Histochemical Staining of Tissue Samples

Formalin-fixed tissue samples were dehydrated and embedded in paraffin. Tibiotarsal joints were decalcified before they were embedded in paraffin. The tissues in the paraffin sections (1 to 2 μm) were dewaxed, hydrated, and histochemically stained with hematoxylin and eosin (Merck) to obtain an overview, toluidine blue to observe mast cells, and a modified Sirius red staining protocol to observe eosinophil granulocytes (35 (link)). Sections were stained with toluidine blue (Sigma) for 10 min, washed with distilled water, and dehydrated by dipping them in 1% acetic acid and 100% ethanol. Sections were cleared in xylol, and coverslips were mounted with Corbit balsam (Hecht).
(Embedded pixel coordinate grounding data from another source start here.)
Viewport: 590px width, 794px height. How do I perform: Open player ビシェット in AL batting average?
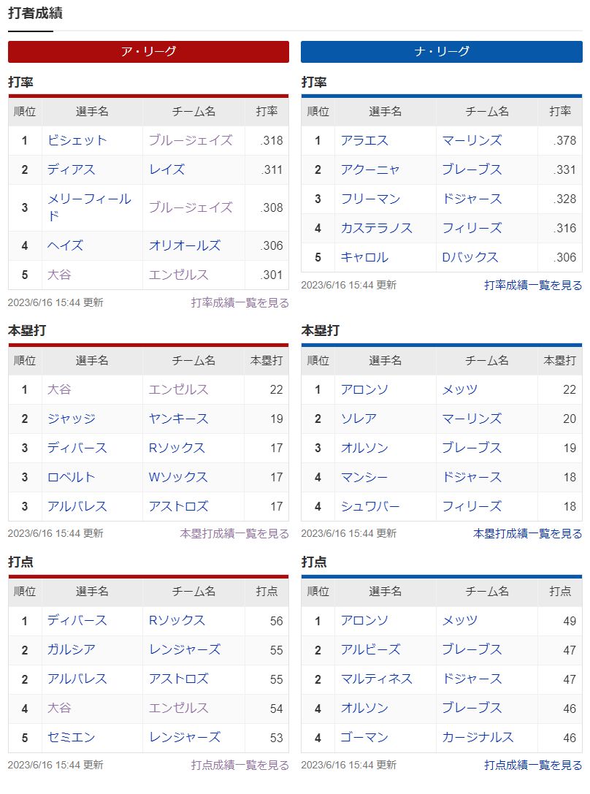[77, 140]
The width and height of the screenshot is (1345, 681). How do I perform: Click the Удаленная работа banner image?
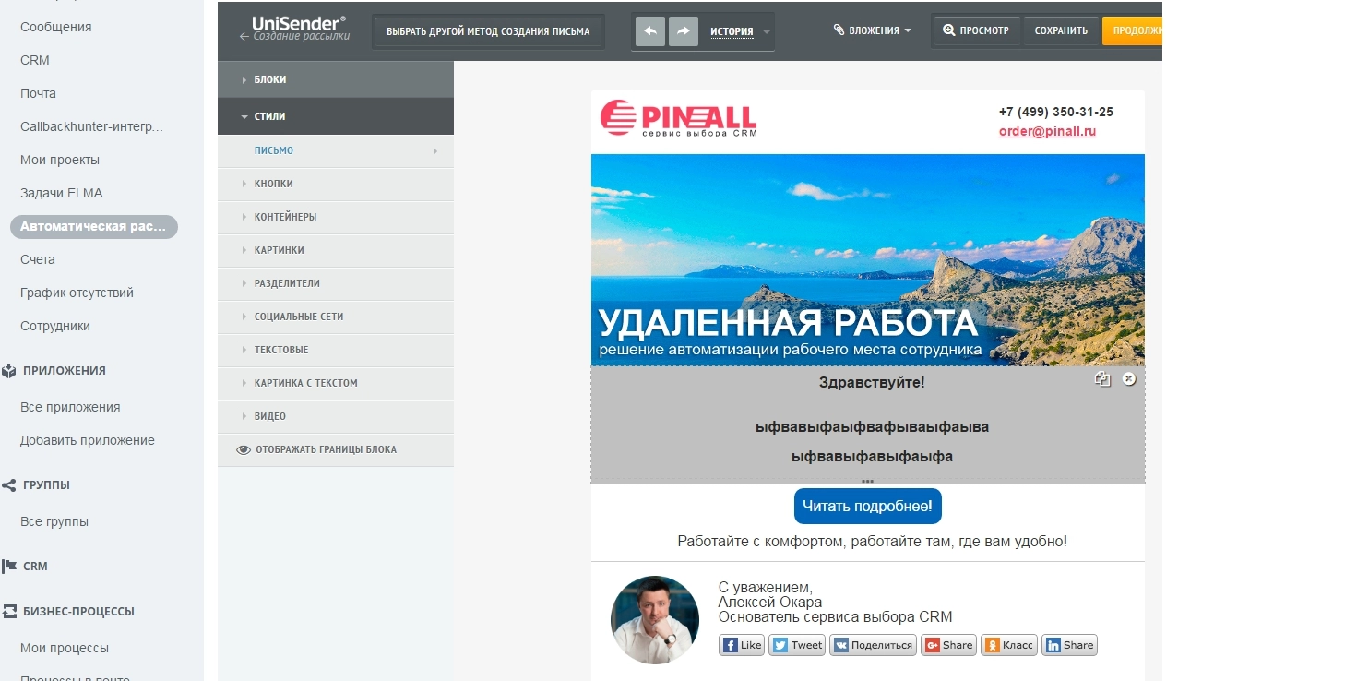tap(867, 259)
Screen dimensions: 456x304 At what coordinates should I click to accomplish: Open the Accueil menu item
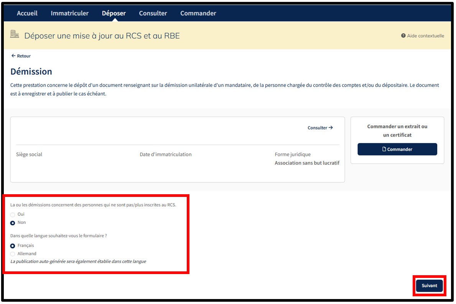coord(27,13)
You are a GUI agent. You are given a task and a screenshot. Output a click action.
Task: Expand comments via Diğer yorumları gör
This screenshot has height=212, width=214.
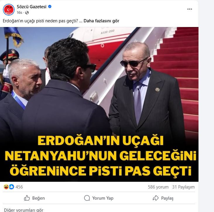(x=24, y=210)
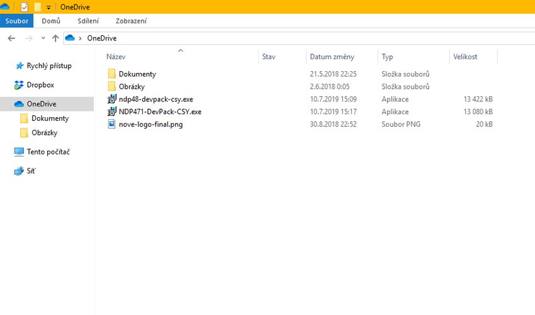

For staining of eosinophils, sections were stained for 1 min with hematoxylin (Merck), washed with tap water, and dehydrated with 100% ethanol before staining with direct red 80 dye (Sigma) for 2 h. Sections were washed with tap water, dehydrated with 100% ethanol, and cleared in xylol before coverslips were mounted with Corbit balsam. Images were acquired using a fluorescence microscope (AxioImager Z1) equipped with a charge-coupled-device camera (AxioCam MRm) and processed with Axiovision software (Carl Zeiss AG, Germany).